Figure 2. Mutations in a dipeptide motif in NS5A domain II confer CsA resistance and reduced CyPA-dependence.

(A) Efficient replication of mutant HCV genomes in CyPA knockdown cells. JFH-1 RNA harboring D316E, Y317N, or both was introduced into Huh-7.5 sh-Luc and sh-A161 cells. Total RNAs were extracted 7, 48, 96, and 168 h after electroporation and subjected to quantitative RT-PCR for measurement of HCV and GAPDH RNA. All the data were normalized to the 7 h input. (B) Infection of sh-A161 cells with mutant viruses. Infectious viral particles were collected from transfected cells 48–72 hours after transfection and used to infect both sh-Luc and sh-A161 cells.
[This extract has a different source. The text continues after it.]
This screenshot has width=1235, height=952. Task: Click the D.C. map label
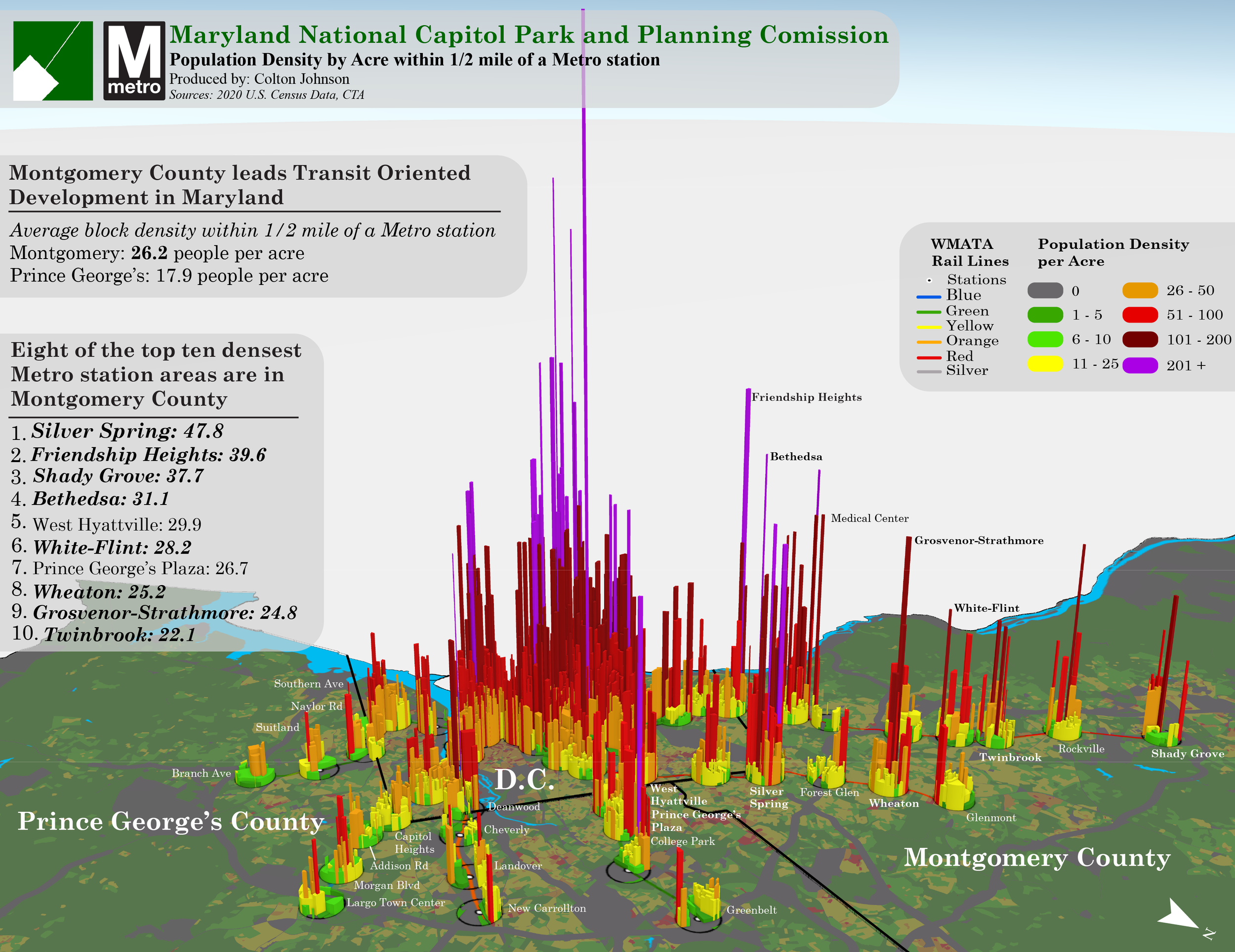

The efficiency of infecting sh-A161 cells was measured as the ratio of infectivity in sh-A161 cells to that in sh-Luc cells for each virus. For the virus harboring D316E/Y317N (DEYN) mutations, particles produced from both sh-Luc (white bars) and sh-A161 (hatched bars) were tested. (C) The DE and YN mutations do not significantly impact viral production. Huh-7.5 sh-Luc or sh-A161 cells were electroporated with indicated RNAs. At 72 hours post electroporation, cells were lysed for intracellular luciferase activity and culture media were collected for core ELISA. (D) DEYN mutations confer CsA resistance on the J6-JFH genome. Huh-7.5 sh-Luc cells were infected with WT J6-JFH (p7-Rluc2A) or DEYN/J6-JFH (p7-Rluc2A) for 24 h before CsA was added to the culture media. The cells were incubated for 4 more days before being lysed and analyzed for luciferase expression. Error bars in (A), (B), (C), and (D) represent standard derivations of at least two independent experiments.